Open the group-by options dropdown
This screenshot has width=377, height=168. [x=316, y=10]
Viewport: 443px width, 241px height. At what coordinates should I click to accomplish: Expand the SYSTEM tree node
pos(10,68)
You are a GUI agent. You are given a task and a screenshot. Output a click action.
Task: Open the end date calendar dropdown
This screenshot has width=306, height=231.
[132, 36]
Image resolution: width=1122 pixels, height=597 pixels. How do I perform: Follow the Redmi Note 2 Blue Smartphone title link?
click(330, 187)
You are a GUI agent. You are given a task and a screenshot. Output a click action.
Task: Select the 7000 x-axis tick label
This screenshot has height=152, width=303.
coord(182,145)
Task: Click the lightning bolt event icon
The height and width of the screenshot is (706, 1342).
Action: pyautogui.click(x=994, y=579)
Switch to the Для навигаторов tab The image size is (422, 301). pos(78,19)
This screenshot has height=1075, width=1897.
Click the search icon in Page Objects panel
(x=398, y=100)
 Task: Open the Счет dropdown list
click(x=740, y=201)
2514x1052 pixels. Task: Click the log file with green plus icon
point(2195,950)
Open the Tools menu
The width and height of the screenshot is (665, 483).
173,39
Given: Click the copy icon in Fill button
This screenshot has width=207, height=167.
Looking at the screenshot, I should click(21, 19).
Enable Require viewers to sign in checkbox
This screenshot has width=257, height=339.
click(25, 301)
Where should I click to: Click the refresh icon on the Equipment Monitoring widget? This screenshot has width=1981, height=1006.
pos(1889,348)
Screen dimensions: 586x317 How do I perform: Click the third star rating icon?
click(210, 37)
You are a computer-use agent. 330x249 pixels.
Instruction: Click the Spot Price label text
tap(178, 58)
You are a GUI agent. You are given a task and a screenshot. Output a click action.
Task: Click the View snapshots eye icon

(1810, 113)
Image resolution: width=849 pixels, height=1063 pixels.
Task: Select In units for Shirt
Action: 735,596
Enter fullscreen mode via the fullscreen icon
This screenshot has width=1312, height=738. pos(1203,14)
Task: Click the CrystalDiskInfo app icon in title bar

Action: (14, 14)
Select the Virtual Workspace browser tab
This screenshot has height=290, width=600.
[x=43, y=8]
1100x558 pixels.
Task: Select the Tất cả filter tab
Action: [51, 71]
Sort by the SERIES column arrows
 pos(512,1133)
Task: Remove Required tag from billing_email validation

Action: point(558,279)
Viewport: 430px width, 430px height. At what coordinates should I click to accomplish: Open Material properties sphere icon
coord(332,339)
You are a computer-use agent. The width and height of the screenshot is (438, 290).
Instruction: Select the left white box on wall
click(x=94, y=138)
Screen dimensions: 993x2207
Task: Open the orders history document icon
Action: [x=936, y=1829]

.....

*WHAT THE TASK REQUIRES*
Copy out the items verbatim, starting at the line that contains "This screenshot has height=1075, width=1897." and ending after the line that contains "This screenshot has width=1312, height=738.".

*FINAL RESULT*
This screenshot has height=1075, width=1897.
Click the search icon in Page Objects panel
(x=398, y=100)
 Task: Open the Счет dropdown list
click(x=740, y=201)
2514x1052 pixels. Task: Click the log file with green plus icon
point(2195,950)
Open the Tools menu
The width and height of the screenshot is (665, 483).
173,39
Given: Click the copy icon in Fill button
This screenshot has width=207, height=167.
Looking at the screenshot, I should click(21, 19).
Enable Require viewers to sign in checkbox
This screenshot has width=257, height=339.
click(25, 301)
Where should I click to: Click the refresh icon on the Equipment Monitoring widget? This screenshot has width=1981, height=1006.
pos(1889,348)
Screen dimensions: 586x317 How do I perform: Click the third star rating icon?
click(210, 37)
You are a computer-use agent. 330x249 pixels.
Instruction: Click the Spot Price label text
tap(178, 58)
You are a GUI agent. You are given a task and a screenshot. Output a click action.
Task: Click the View snapshots eye icon

(1810, 113)
Image resolution: width=849 pixels, height=1063 pixels.
Task: Select In units for Shirt
Action: 735,596
Enter fullscreen mode via the fullscreen icon
This screenshot has width=1312, height=738. pos(1203,14)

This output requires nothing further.